Rewrite all the rows below, replacing each occurrence of "Identify the location of" with "Find the position of" and leaving everything else unchanged.

▶ **Source data**:
:::::

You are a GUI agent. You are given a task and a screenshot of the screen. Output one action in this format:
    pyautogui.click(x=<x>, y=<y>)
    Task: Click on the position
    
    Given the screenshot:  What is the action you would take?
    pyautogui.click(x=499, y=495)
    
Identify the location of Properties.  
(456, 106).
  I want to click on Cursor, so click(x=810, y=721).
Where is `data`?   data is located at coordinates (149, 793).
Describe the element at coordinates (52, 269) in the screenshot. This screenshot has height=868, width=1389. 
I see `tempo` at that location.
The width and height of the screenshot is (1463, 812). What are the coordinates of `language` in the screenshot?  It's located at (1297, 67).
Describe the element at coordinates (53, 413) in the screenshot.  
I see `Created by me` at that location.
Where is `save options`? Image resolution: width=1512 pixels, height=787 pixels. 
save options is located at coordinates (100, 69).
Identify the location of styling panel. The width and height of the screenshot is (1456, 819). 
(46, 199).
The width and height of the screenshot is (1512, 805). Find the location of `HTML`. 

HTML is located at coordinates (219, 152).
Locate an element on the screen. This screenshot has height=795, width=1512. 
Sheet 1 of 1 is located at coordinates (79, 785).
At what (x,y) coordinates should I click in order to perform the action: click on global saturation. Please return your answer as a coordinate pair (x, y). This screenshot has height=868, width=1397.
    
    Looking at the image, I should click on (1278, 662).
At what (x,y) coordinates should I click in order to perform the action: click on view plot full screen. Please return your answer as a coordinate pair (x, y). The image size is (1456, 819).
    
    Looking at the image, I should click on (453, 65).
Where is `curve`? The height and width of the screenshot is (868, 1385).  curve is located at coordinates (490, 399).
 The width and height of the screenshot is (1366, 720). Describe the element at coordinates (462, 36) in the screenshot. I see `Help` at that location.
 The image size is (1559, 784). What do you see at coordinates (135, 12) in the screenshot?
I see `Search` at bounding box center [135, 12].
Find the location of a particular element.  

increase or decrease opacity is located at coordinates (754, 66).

:::::

▶ **Solution to the problem**:
You are a GUI agent. You are given a task and a screenshot of the screen. Output one action in this format:
    pyautogui.click(x=<x>, y=<y>)
    Task: Click on the position
    
    Given the screenshot:  What is the action you would take?
    pyautogui.click(x=499, y=495)
    
Find the position of Properties.  
(456, 106).
  I want to click on Cursor, so click(x=810, y=721).
Where is `data`?   data is located at coordinates (149, 793).
Describe the element at coordinates (52, 269) in the screenshot. This screenshot has height=868, width=1389. 
I see `tempo` at that location.
The width and height of the screenshot is (1463, 812). What are the coordinates of `language` in the screenshot?  It's located at (1297, 67).
Describe the element at coordinates (53, 413) in the screenshot.  
I see `Created by me` at that location.
Where is `save options`? Image resolution: width=1512 pixels, height=787 pixels. 
save options is located at coordinates (100, 69).
Find the position of styling panel. The width and height of the screenshot is (1456, 819). 
(46, 199).
The width and height of the screenshot is (1512, 805). Find the location of `HTML`. 

HTML is located at coordinates (219, 152).
Locate an element on the screen. This screenshot has height=795, width=1512. 
Sheet 1 of 1 is located at coordinates (79, 785).
At what (x,y) coordinates should I click in order to perform the action: click on global saturation. Please return your answer as a coordinate pair (x, y). This screenshot has height=868, width=1397.
    
    Looking at the image, I should click on (1278, 662).
At what (x,y) coordinates should I click in order to perform the action: click on view plot full screen. Please return your answer as a coordinate pair (x, y). The image size is (1456, 819).
    
    Looking at the image, I should click on (453, 65).
Where is `curve`? The height and width of the screenshot is (868, 1385).  curve is located at coordinates (490, 399).
 The width and height of the screenshot is (1366, 720). Describe the element at coordinates (462, 36) in the screenshot. I see `Help` at that location.
 The image size is (1559, 784). What do you see at coordinates (135, 12) in the screenshot?
I see `Search` at bounding box center [135, 12].
Find the location of a particular element.  

increase or decrease opacity is located at coordinates (754, 66).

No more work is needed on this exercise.